Reproduce the passage of the named entity recognition text starting with "Named Entity Recognition (NER)" and going on through "the relative occurrences.", copying it word for word.

Text extract:
┏━━

# Named Entity Recognition

Named Entity Recognition (NER) the is task of extracting entities (people, organizations, locations, etc.) from natural language. In this example, we show how we can use Stanford's CoreNLP to extract names entities and build a word cloud show the relative occurrences.

## Import Dependencies

First, we need to import a number of dependencies:

In [None]:
%%init_spark
launcher.conf.spark.executor.instances = 8
launcher.conf.spark.executor.cores = 32
launcher.conf.spark.executor.memory = '8G'
launcher.conf.spark.driver.memory = '4G'
launcher.jars = ["sparksolrini.jar"]

## Extract Named Entities

Next, we can extract the named entities. The output is a single file (`part-00000`) containing one entity per line.

In [None]:
import com.lucidworks.spark.rdd.SelectSolrRDD
import edu.stanford.nlp.pipeline.{CoreDocument, StanfordCoreNLP}
import org.apache.hadoop.fs.{FileSystem, Path}

import java.util.Properties
import collection.JavaConversions._

// Solr's ZooKeeper URL
val SOLR = "192.168.1.111:9983"

// The Solr collection
val INDEX = "core17"

// The Solr query
val QUERY = "contents:music"

// The number of partitions
val PARTITIONS = 8

// Filter for entity type (PERSON, ORGANIZATION, LOCATION, DATE, etc.)
val ENTITY_TYPE = "PERSON"

// The limit for number of rows to process
val LIMIT = 100

// Output directory
val OUT_DIR = "ner"

// Delete old output dir
FileSystem.get(sc.hadoopConfiguration).delete(new Path(OUT_DIR), true)

val rdd = new SelectSolrRDD(SOLR, INDEX, sc, maxRows = Some(LIMIT))
    .rows(1000)
    .query(QUERY)
    .repartition(PARTITIONS)
    .mapPartitions(docs => {
        
        val props = new Properties()
        props.setProperty("annotators", "tokenize,ssplit,pos,lemma,ner")
        props.setProperty("ner.applyFineGrained", "false")
        props.setProperty("ner.useSUTime", "false")
        props.setProperty("threads", "8")
        
        val pipeline = new StanfordCoreNLP(props)
        val entities = docs.map(doc => {
                        
            val coreDoc = new CoreDocument(doc.get("raw").asInstanceOf[String])
            pipeline.annotate(coreDoc)

┗━━

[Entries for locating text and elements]
┏━━

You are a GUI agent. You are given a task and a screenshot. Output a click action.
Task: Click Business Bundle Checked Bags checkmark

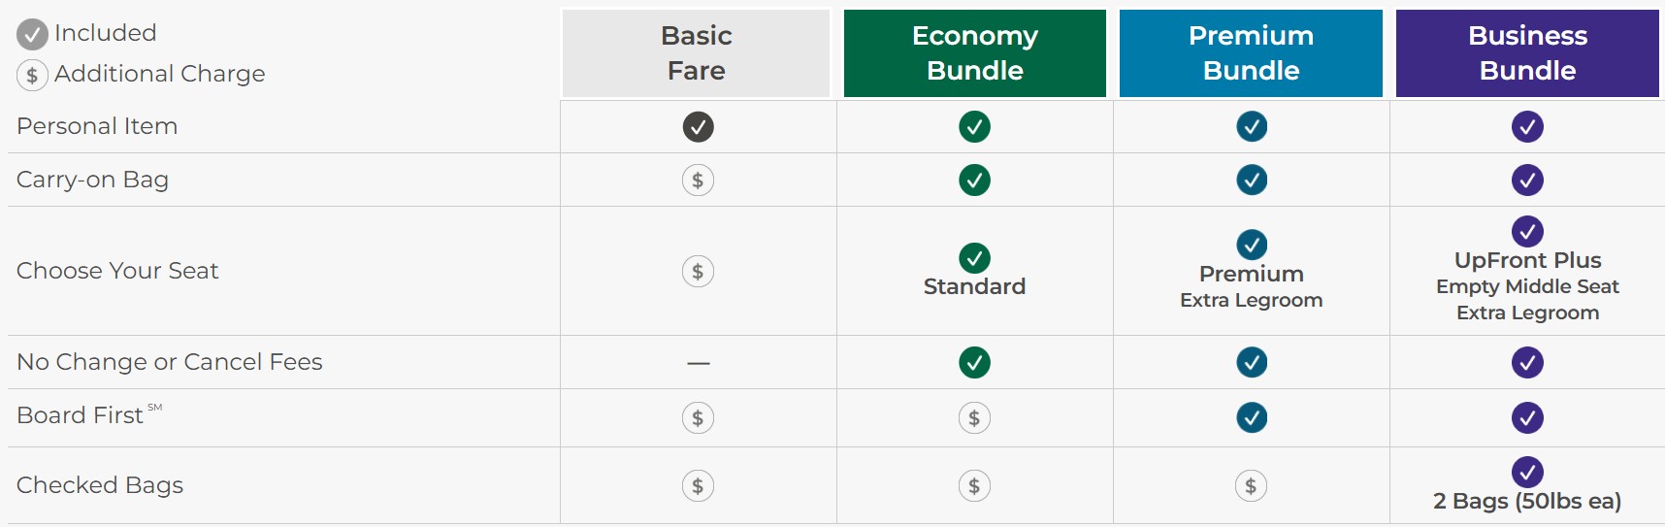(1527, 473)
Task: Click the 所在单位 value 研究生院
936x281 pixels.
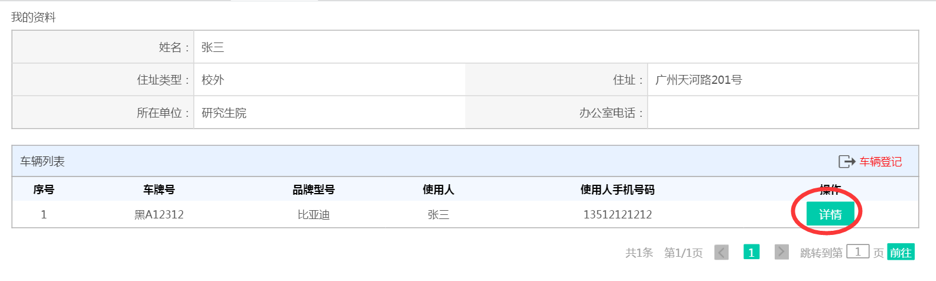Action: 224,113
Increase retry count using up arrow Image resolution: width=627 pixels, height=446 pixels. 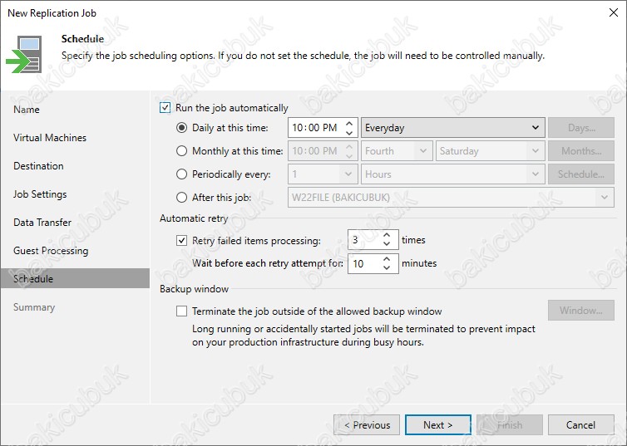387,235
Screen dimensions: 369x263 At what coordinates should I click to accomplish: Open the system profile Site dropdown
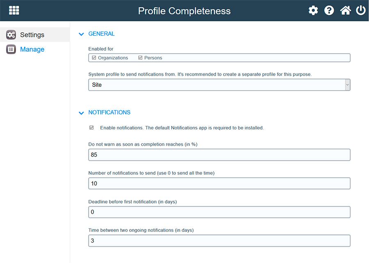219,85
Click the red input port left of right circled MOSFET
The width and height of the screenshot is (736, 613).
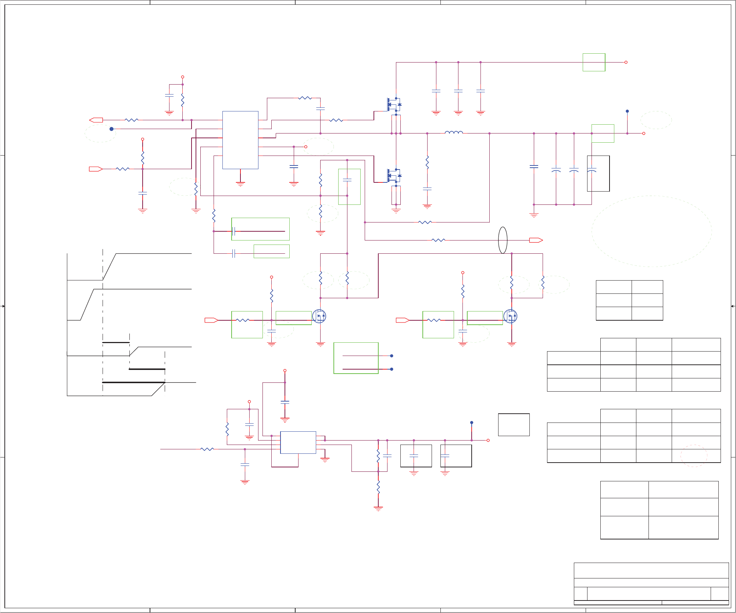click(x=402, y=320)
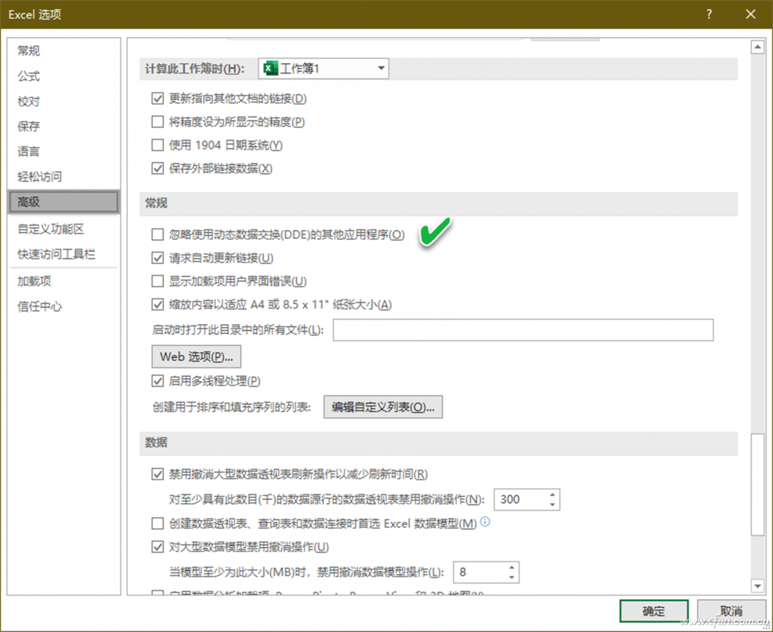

┗━━
┏━━

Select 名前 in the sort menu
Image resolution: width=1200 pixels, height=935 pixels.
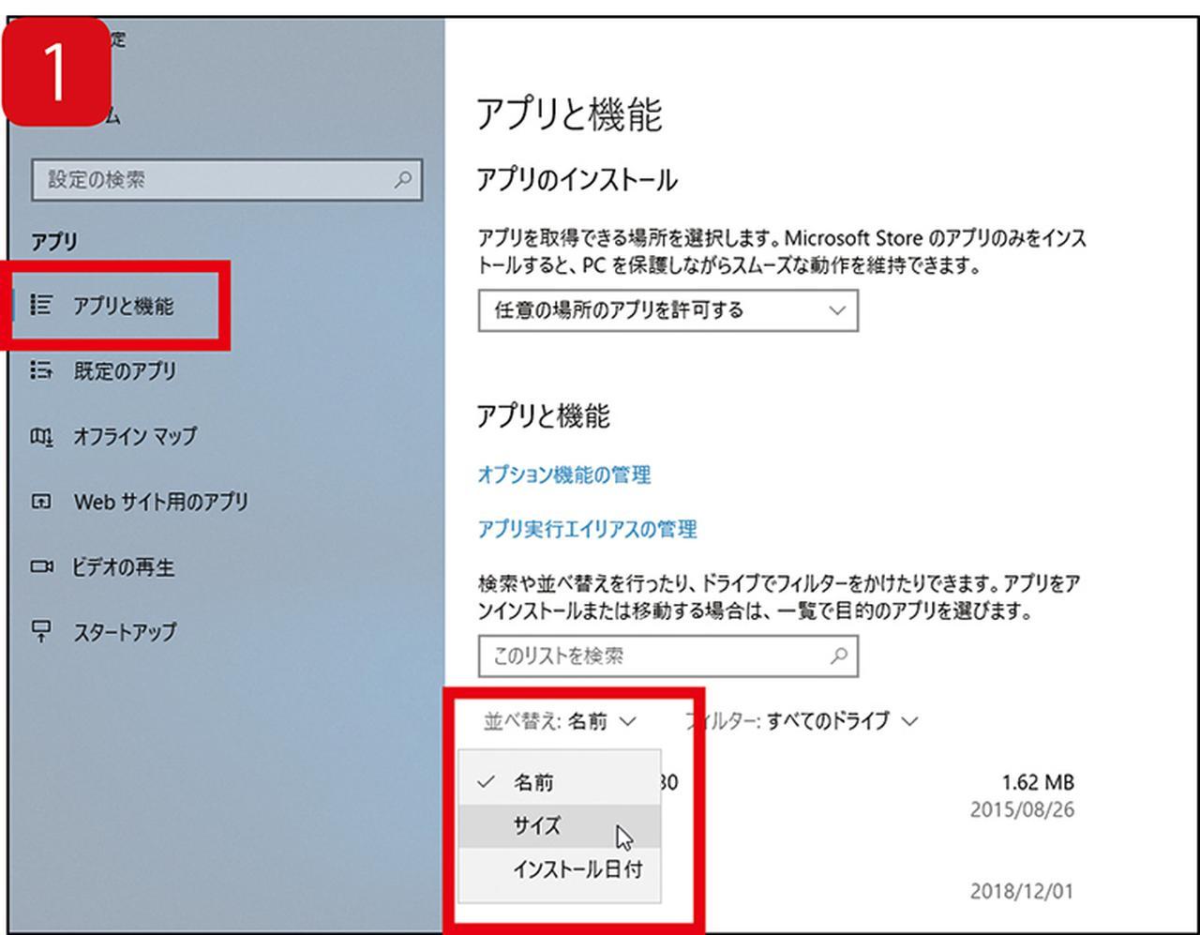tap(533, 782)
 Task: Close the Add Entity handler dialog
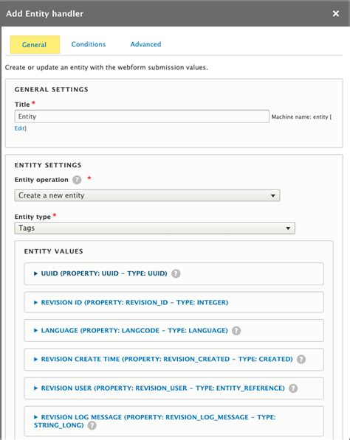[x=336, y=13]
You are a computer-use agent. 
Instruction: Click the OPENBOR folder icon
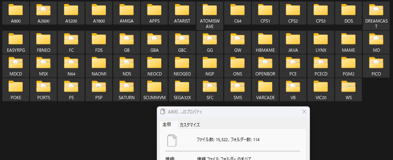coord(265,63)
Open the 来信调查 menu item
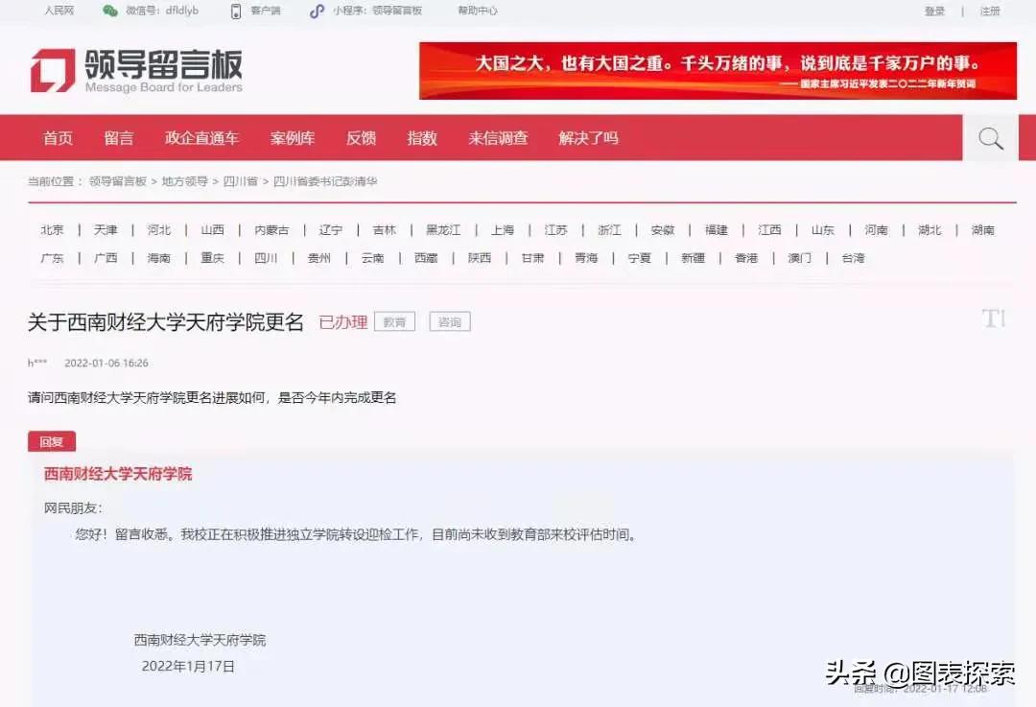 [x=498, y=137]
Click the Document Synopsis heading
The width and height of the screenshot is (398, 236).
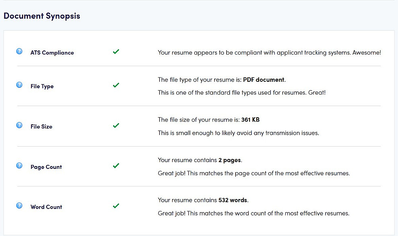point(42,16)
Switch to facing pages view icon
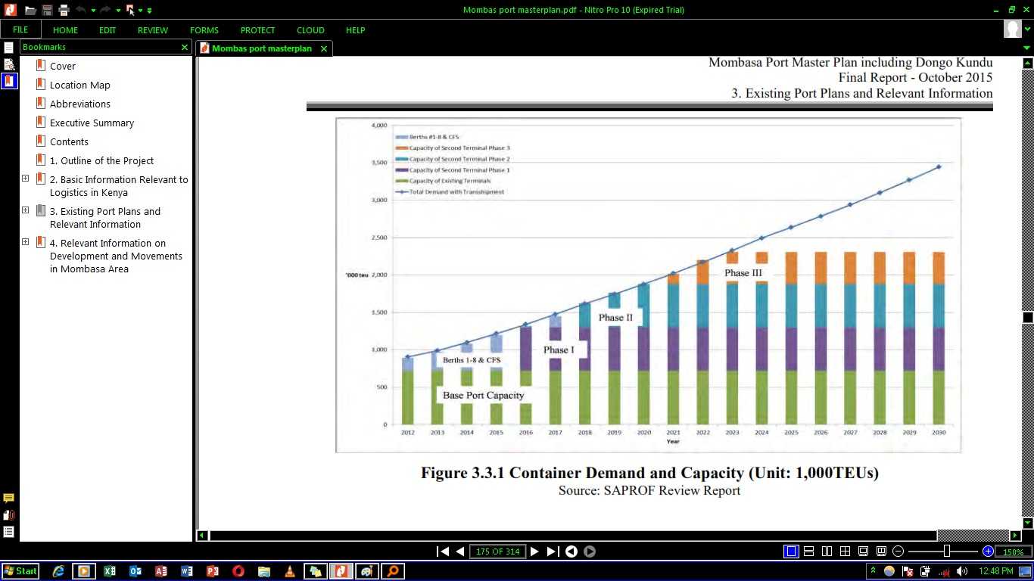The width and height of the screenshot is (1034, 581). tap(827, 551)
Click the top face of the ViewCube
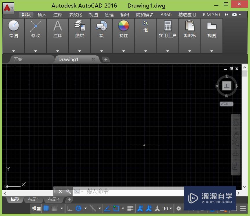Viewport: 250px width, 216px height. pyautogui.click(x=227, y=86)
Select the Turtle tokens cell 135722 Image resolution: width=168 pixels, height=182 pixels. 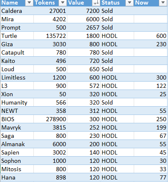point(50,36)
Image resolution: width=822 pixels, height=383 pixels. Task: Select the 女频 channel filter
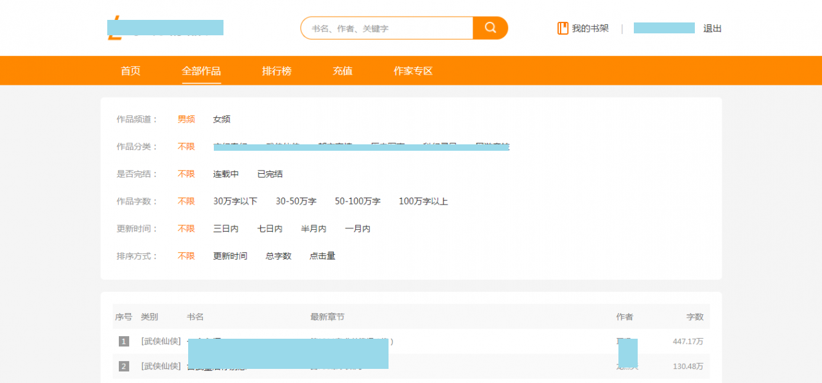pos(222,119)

┗━━
┏━━

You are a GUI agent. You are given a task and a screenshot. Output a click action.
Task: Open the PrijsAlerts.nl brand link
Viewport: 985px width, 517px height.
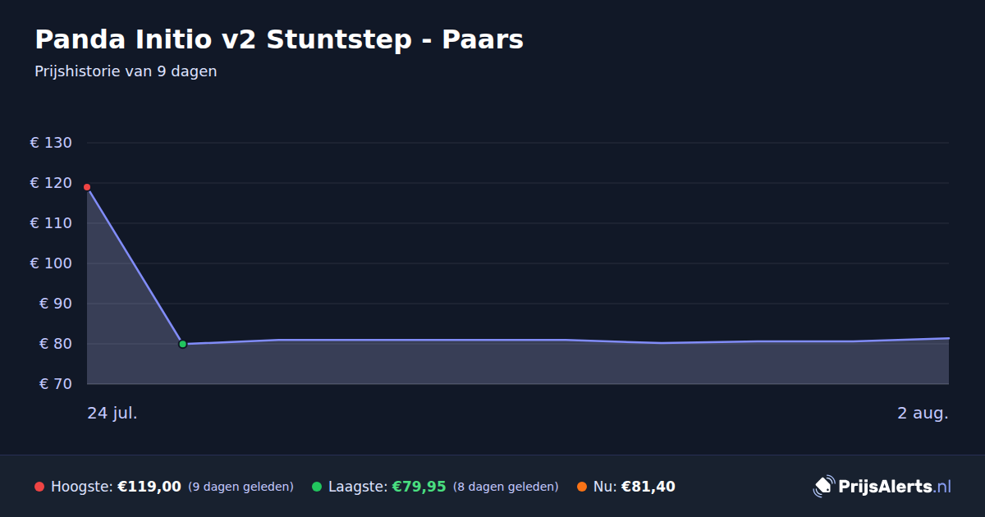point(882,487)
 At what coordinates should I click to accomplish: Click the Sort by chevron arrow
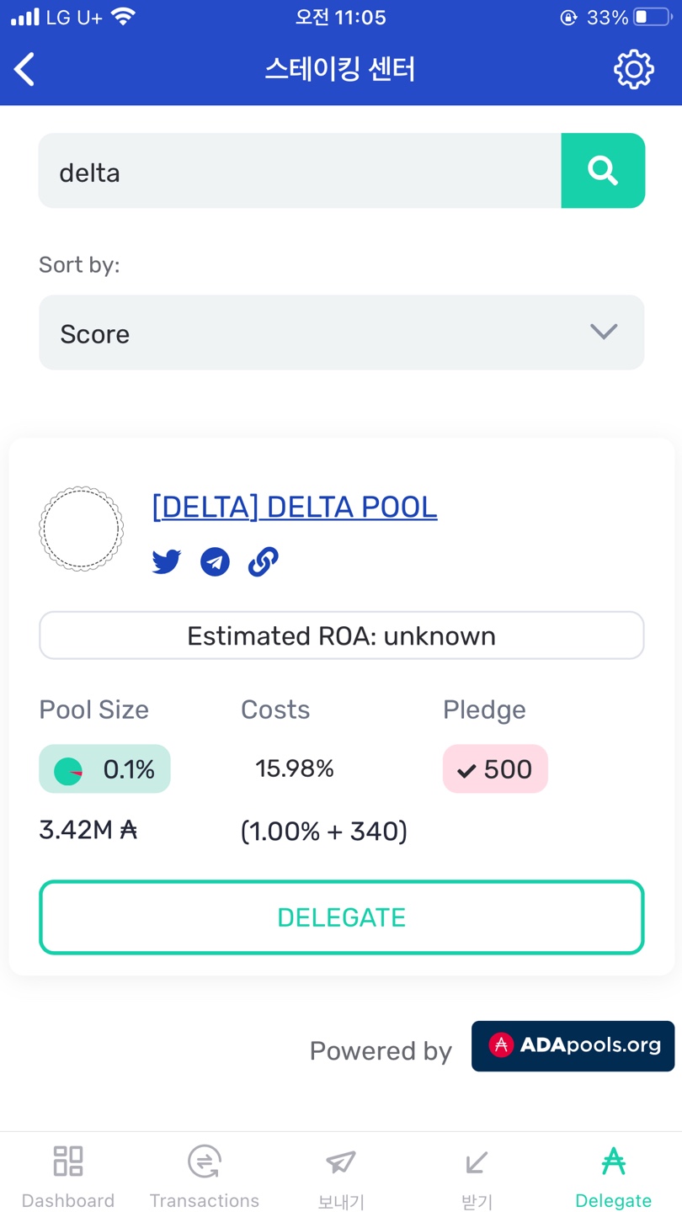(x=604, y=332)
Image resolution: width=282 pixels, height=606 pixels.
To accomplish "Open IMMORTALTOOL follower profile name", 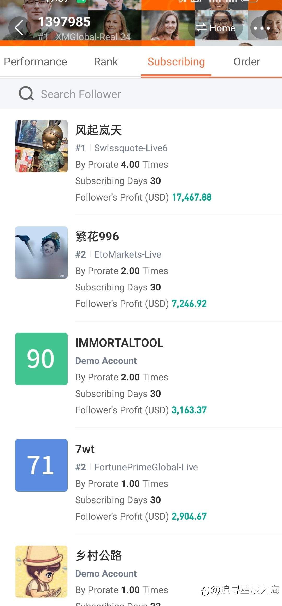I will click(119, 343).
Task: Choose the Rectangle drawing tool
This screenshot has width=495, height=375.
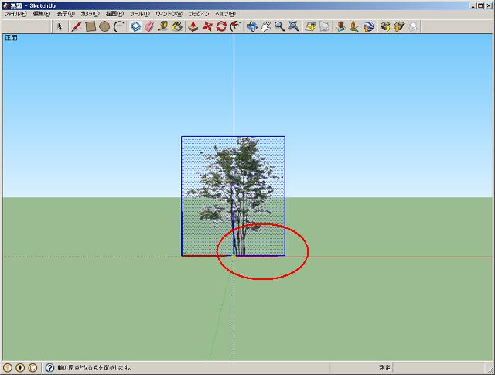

┗━━

The solution:
Named Entity Recognition (NER) the is task of extracting entities (people, organizations, locations, etc.) from natural language. In this example, we show how we can use Stanford's CoreNLP to extract names entities and build a word cloud show the relative occurrences.